The results of our study may be useful to researchers and health policy makers in several ways: first, better knowledge of the distribution of overall healthcare spending across diseases may contribute to more efficient priority setting for health policies and budgetary planning. If life expectancy is continuing to increase and medical progress transforms more lethal diseases into chronic ones, then spending for high prevalence chronic diseases is expected to grow disproportionally. Second, the results provide an overall reference for single cost-of-illness studies. This reference may be useful to verify the plausibility of single cost-of-illness studies, and thus helps to prevent misallocations of resources because of the risk of overestimation and double counting in single cost-of-illness studies [2]. Third, our study illustrates how healthcare spending can be assigned to single diseases when no diagnostic information is available. This may be useful for the decomposition of healthcare spending in countries with limited diagnostic information in expenditure or service use data. Fourth, our results may serve as an input for studies assessing the healthcare costs attributable to behavioral or environmental risk factors such as smoking or air pollution. Such studies typically assess the fractions of disease prevalence or incidence attributable to a risk factor of interest. These attributable fractions are then multiplied with the healthcare spending for single diseases to calculate the spending attributable to the risk factor.

Our study has a number of limitations. First, our analytical options were restricted by the limited access to health insurance claims data.
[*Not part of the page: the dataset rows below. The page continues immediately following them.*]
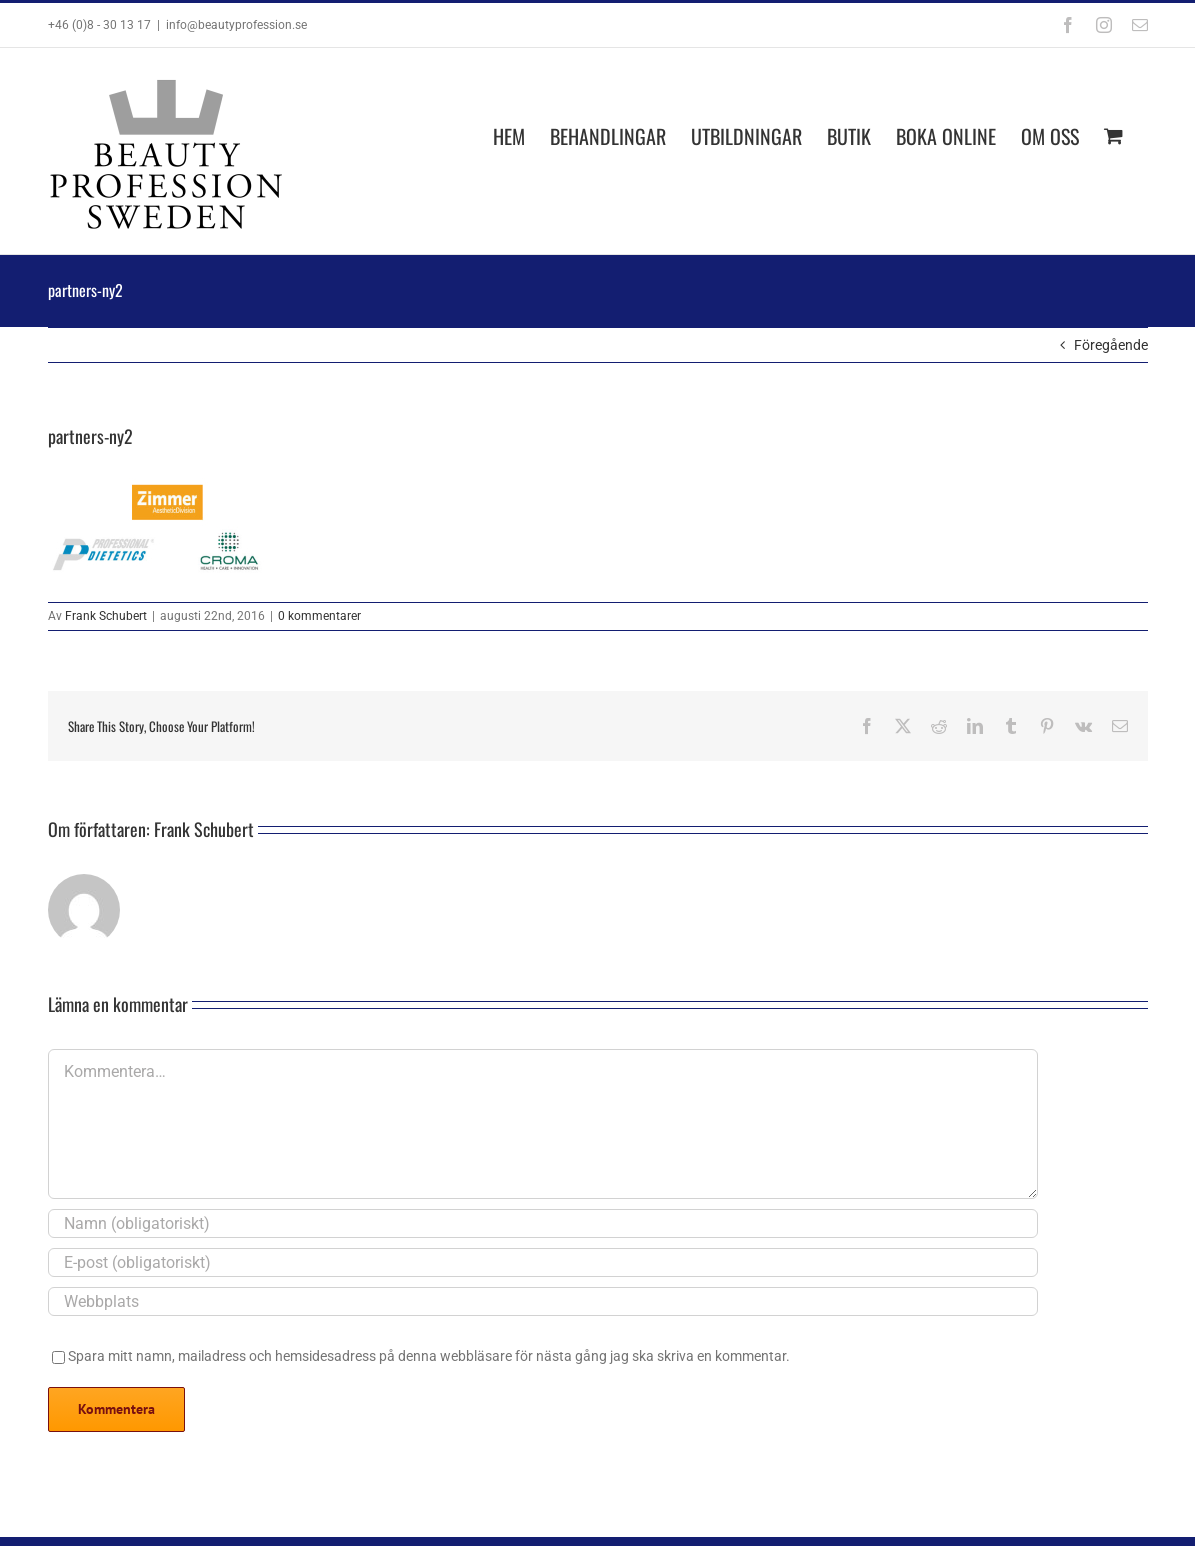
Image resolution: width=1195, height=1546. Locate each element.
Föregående (1111, 345)
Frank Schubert (106, 616)
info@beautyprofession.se (236, 25)
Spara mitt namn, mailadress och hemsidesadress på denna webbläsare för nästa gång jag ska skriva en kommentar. (429, 1356)
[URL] (543, 1301)
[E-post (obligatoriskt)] (543, 1262)
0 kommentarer (319, 616)
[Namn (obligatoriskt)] (543, 1223)
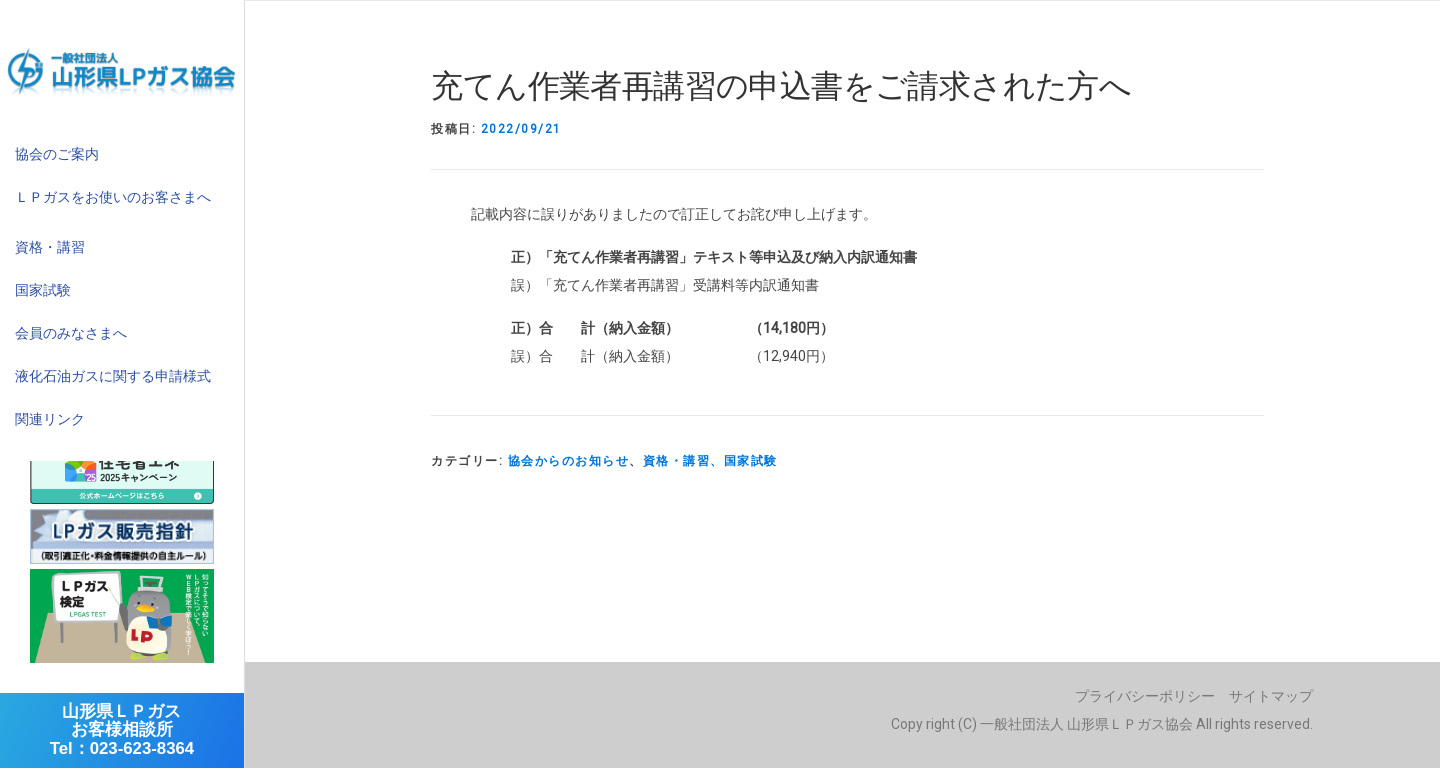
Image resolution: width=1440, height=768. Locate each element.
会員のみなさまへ (71, 333)
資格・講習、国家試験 (710, 461)
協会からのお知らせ (569, 461)
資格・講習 (50, 247)
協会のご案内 (57, 154)
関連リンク (50, 419)
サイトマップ (1271, 696)
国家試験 (43, 290)
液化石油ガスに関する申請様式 (113, 376)
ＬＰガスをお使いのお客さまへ (113, 197)
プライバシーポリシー (1145, 696)
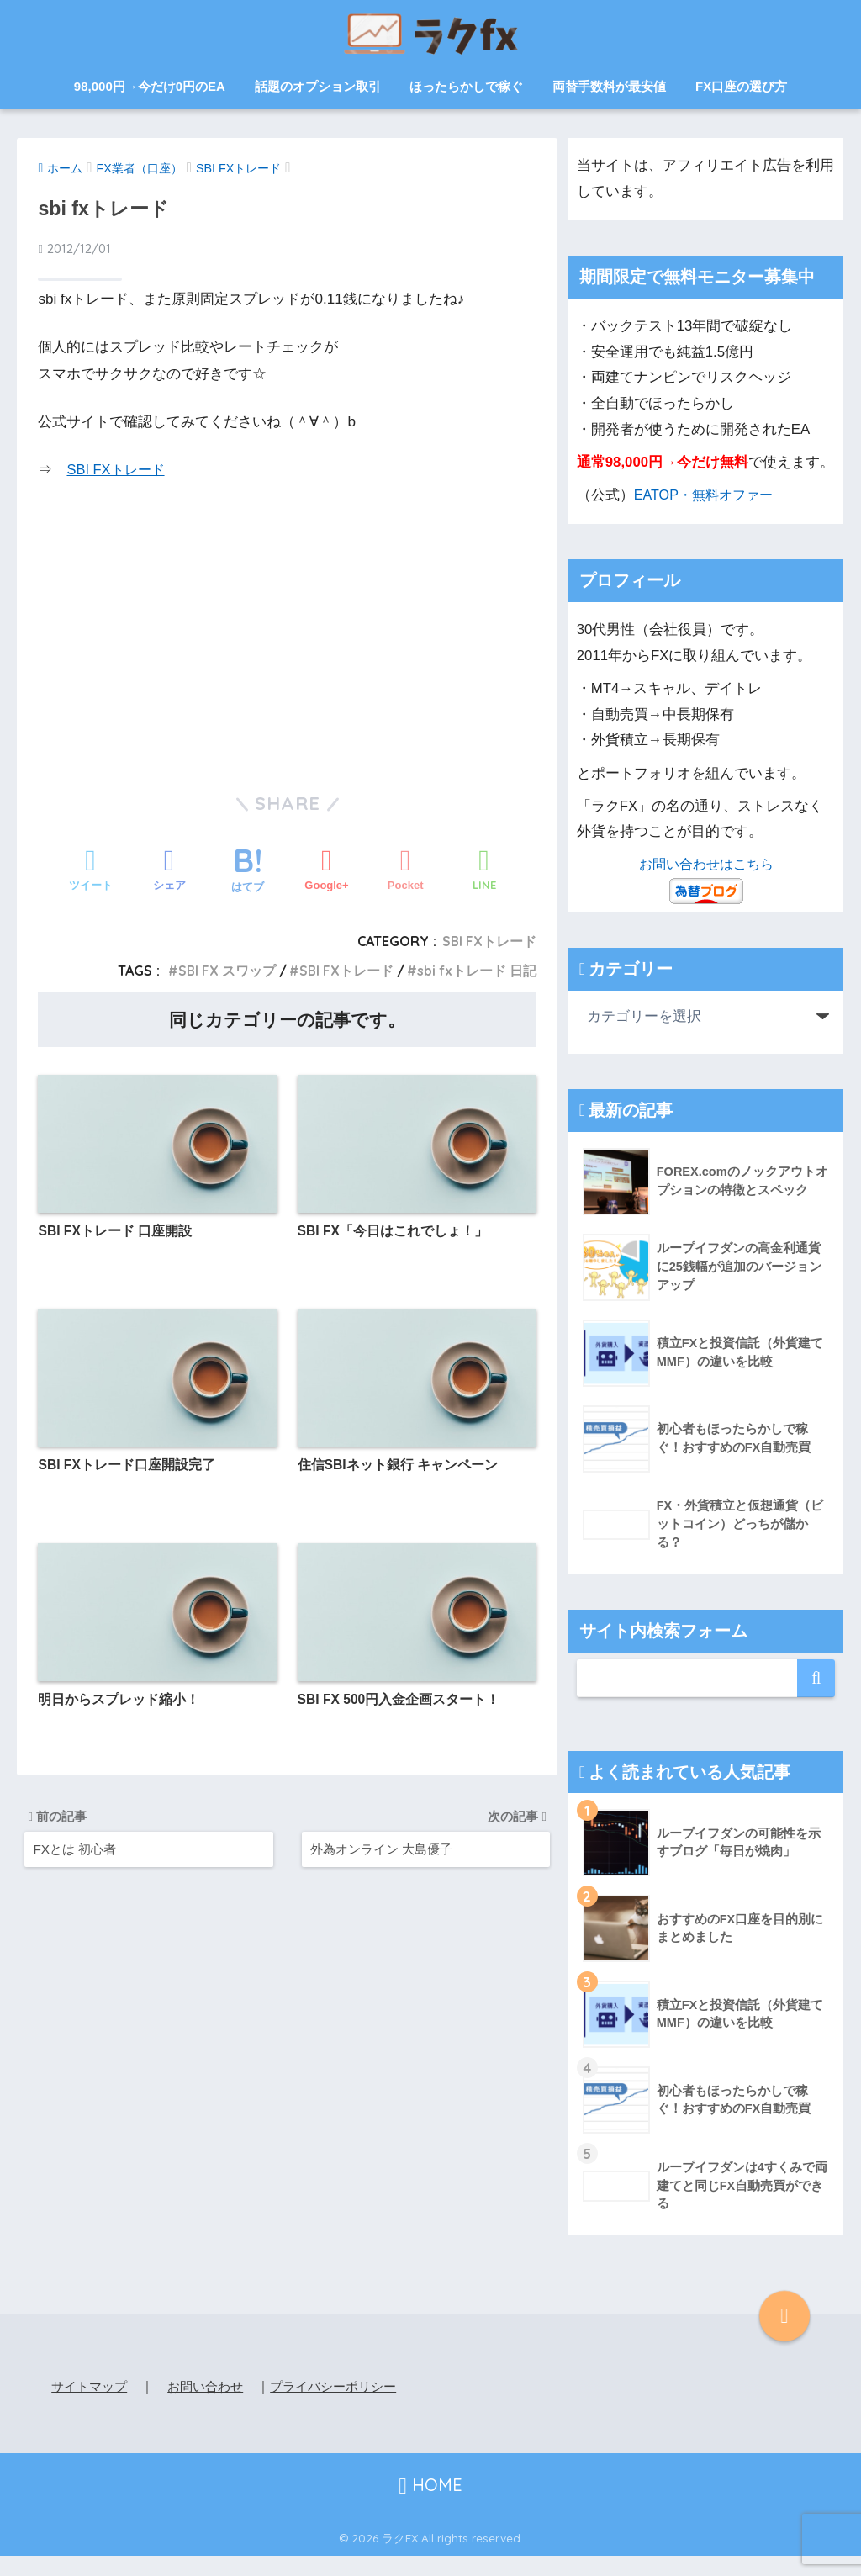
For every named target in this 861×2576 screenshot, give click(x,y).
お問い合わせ (212, 2386)
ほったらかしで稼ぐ (466, 86)
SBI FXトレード (117, 470)
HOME (430, 2504)
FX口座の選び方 (741, 86)
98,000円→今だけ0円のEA (149, 86)
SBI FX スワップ (221, 970)
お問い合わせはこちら (706, 864)
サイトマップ (91, 2386)
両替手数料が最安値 (609, 86)
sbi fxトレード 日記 (475, 970)
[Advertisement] (287, 636)
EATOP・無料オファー (707, 495)
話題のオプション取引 (318, 86)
Broader access to such data would have allowed for a substantially better attribution of expenditures to service–disease cells related to minor outpatient services and relatively low disease prevalence. However, these restrictions were mainly due to limited resources available and could be overcome in future estimations. Second, due to a lack of suitable data, the expenditures related to a number of service–disease cells had to be attributed proportionally to previously assigned cells. However, the consequences on overall results are likely to be limited as only 5.5% of the total spending was assigned proportionally. Third, the accuracy of the attribution of expenditures differs substantially between disease and service categories. While accuracy is higher for inpatient acute care and outpatient physician and hospital services, it is lower for long-term inpatient care and minor outpatient services. Thus, there is much room for the use of better data and the development of improved methods for the cost attribution. Fourth, with our approach, the granularity of the decomposition is often limited to a decomposition by main disease groups. The expenditures for the disease category neoplasms can, for example, not be decomposed by different types of neoplasms based on the physicians’ specialization or types of drugs, as oncologists may treat patients affected by different types of neoplasms and many drugs are used to treat different forms of neoplasms. More detailed diagnostic coding would thus be required for decomposition with higher granularity.

Further research may include the decomposition of disease-specific spending by age, gender and type of payer. Better access to health insurance claims data may also allow for higher granularity in disease decomposition, particularly for the high-expenditure cardiovascular diseases, musculoskeletal disorders and mental and substance use disorders. Our study may also serve as a starting point for further research into the drivers of the constant growth of healthcare spending. To this end, disease-specific spending must be assessed in different years. The changes in spending over time could then be decomposed into changes in the age structure and size of the population, in the prevalence of diseases, in the access-to-care restrictions, in the intensity and type of care, and in the prices of healthcare services and products.